# Remy Presas Memorial In the PI, 2006



## Dan Anderson (Jul 6, 2004)

> Do you know where and when? I go back about once every two years and that's right on my schedule. Thanks.
> __________________
> Be Cool.
> 
> ...



Hi Bart,

No data yet.  I got the info from Bram after he came back from Germany from Dieter's event.  He and Roland Dantes talked about it.  My understanding is the Roland Dantes is the on working on it.  Sungkit is a student of SM Roland's and I would think he would be one fo the first with any hard data.  I'm keeping my eyes peeled for this as well.  Wouldn't that be funny if you and I (Americans) met in the PI?

Yours,
Dan Anderson


----------



## sungkit (Jul 6, 2004)

Hello again Dan! We have to stop meeting like this!

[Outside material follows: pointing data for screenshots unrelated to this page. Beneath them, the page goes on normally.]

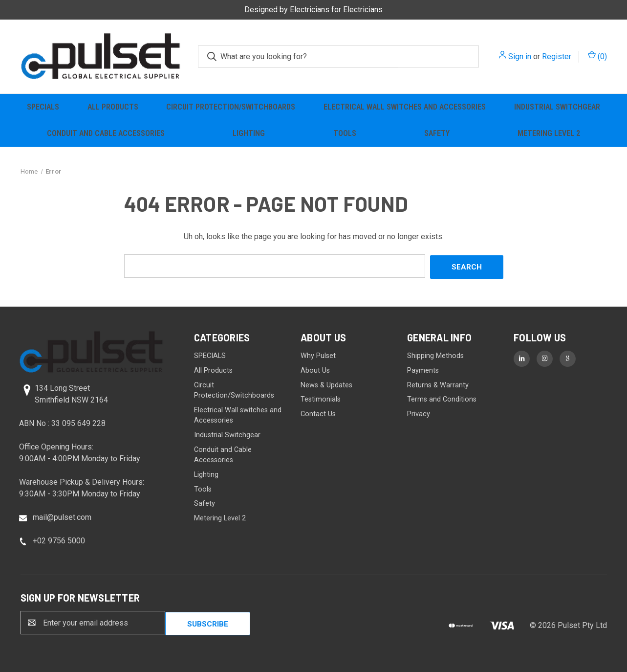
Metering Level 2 (549, 133)
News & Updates (326, 383)
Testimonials (321, 398)
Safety (437, 133)
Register (557, 56)
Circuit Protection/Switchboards (231, 107)
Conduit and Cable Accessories (106, 133)
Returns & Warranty (438, 383)
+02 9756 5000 (59, 539)
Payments (423, 369)
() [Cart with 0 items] (597, 56)
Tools (345, 133)
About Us (315, 369)
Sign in (519, 56)
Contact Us (318, 412)
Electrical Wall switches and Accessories (405, 107)
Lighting (249, 133)
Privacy (418, 412)
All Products (113, 107)
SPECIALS (43, 107)
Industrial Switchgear (557, 107)
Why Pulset (318, 355)
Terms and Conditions (442, 398)
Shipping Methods (435, 355)
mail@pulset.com (62, 515)
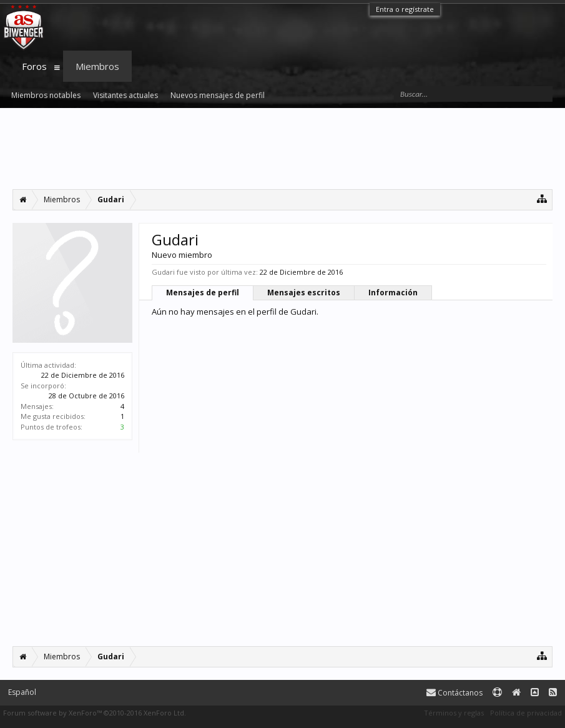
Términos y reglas (454, 712)
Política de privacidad (526, 712)
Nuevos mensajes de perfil (217, 95)
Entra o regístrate (405, 9)
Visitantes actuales (125, 95)
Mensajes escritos (303, 292)
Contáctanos (454, 692)
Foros (34, 66)
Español (22, 692)
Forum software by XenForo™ (94, 712)
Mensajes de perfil (202, 292)
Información (393, 292)
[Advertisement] (282, 149)
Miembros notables (46, 95)
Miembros (97, 66)
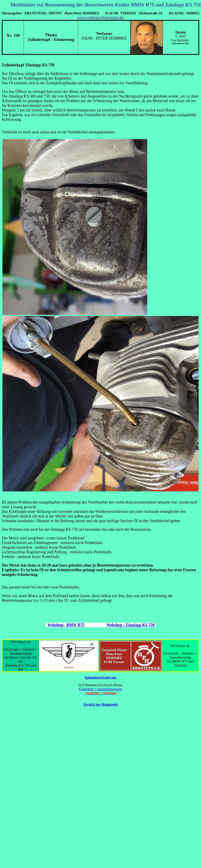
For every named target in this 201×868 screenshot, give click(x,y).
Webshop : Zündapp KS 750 (131, 625)
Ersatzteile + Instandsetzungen (100, 689)
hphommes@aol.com (100, 677)
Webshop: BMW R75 (66, 625)
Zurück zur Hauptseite (100, 704)
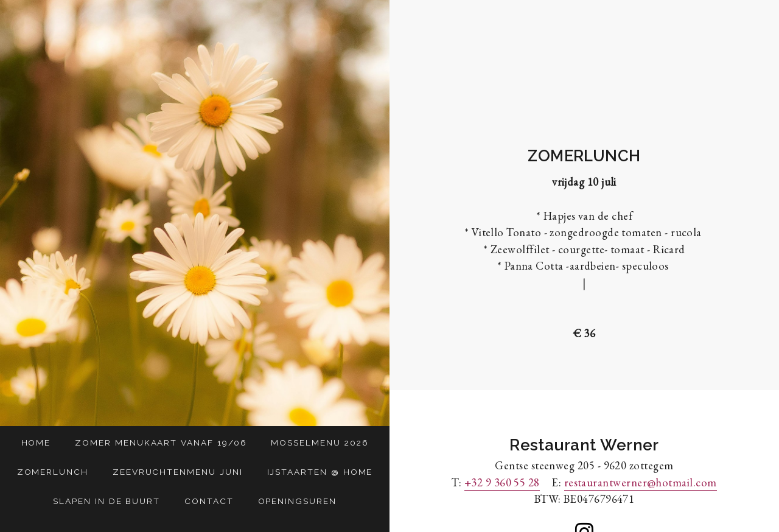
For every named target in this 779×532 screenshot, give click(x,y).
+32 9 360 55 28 (502, 482)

The Remy A. Presas Memorial in the PI, 2006 that you have mentioned is definately going ahead as far as I know. It is being organized by IMAF (Philippines) and Guro Roland Dantes is an adviser to the group.

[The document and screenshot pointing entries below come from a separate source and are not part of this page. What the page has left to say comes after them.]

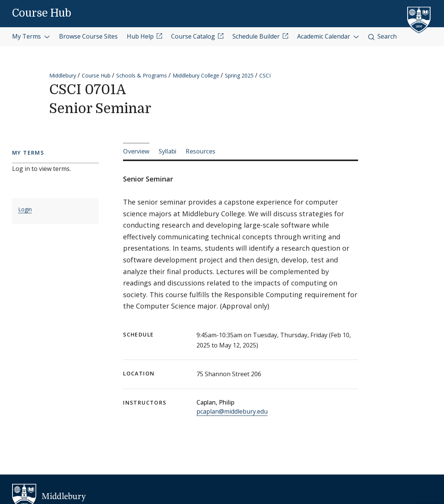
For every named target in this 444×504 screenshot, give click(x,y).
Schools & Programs (142, 75)
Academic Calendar (328, 36)
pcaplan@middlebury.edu (232, 411)
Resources (200, 151)
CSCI (265, 75)
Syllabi (167, 151)
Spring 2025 (239, 75)
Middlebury (62, 75)
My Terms (31, 36)
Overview (136, 151)
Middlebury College (196, 75)
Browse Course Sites (88, 36)
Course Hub (42, 13)
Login (25, 209)
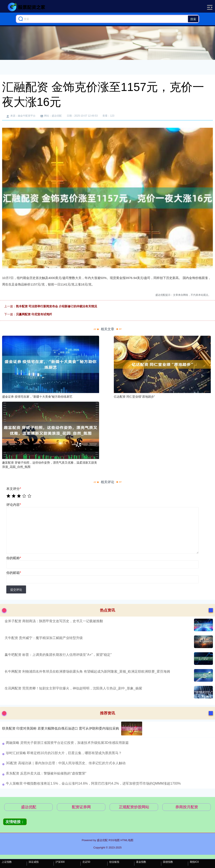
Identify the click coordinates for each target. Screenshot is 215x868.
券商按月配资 (187, 807)
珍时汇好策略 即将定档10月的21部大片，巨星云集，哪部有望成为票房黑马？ (64, 753)
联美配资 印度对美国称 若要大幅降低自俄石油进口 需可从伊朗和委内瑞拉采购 (60, 728)
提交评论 (16, 590)
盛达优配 (28, 807)
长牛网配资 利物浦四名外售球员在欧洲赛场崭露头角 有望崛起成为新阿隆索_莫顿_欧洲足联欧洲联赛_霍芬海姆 (87, 671)
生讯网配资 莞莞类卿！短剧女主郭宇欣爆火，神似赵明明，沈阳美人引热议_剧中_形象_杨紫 (73, 688)
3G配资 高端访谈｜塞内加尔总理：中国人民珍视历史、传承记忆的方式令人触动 (66, 763)
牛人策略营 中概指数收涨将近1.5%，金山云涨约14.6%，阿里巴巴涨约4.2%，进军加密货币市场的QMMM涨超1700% (93, 783)
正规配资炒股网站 (134, 807)
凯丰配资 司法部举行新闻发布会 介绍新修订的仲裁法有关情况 (56, 306)
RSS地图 (114, 840)
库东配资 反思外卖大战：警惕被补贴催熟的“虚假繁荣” (46, 773)
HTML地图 (127, 840)
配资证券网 (81, 807)
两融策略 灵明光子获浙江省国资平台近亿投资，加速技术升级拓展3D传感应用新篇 (67, 743)
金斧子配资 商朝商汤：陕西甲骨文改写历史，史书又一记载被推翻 (54, 621)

It will definitely be a remarkable event as all the senior masters here will be attending and supporting this historical event. As soon as more concrete details are obtained, I will be sure to post them here.


----------



## Guro Harold (Jul 6, 2004)

sungkit said:
			
		

> Hello again Dan! We have to stop meeting like this!
> 
> The Remy A. Presas Memorial in the PI, 2006 that you have mentioned is definately going ahead as far as I know. It is being organized by IMAF (Philippines) and Guro Roland Dantes is an adviser to the group.
> 
> It will definitely be a remarkable event as all the senior masters here will be attending and supporting this historical event. As soon as more concrete details are obtained, I will be sure to post them here.



Hi Sungkit,

That would be greatly appreciated!

Palusut


----------



## sungkit (Jul 7, 2004)

I am glad to post the information for the benefit of those who may be interested in attending. Hopefully when I meet with the Senior Masters again this weekend, I can obtain further details. As they come to hand, i will post it.


----------